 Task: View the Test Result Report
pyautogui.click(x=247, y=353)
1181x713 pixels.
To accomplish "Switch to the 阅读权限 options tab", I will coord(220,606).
....................
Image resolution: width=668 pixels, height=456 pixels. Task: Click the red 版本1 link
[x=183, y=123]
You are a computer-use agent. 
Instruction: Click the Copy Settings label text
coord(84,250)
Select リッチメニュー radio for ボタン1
....................
• What is required
Repeat the material word for word, starting at the line that contains "Task: View the Test Result Report" and ending at the line that contains "I will coord(220,606).", both of those lines included.

• The result
 Task: View the Test Result Report
pyautogui.click(x=247, y=353)
1181x713 pixels.
To accomplish "Switch to the 阅读权限 options tab", I will coord(220,606).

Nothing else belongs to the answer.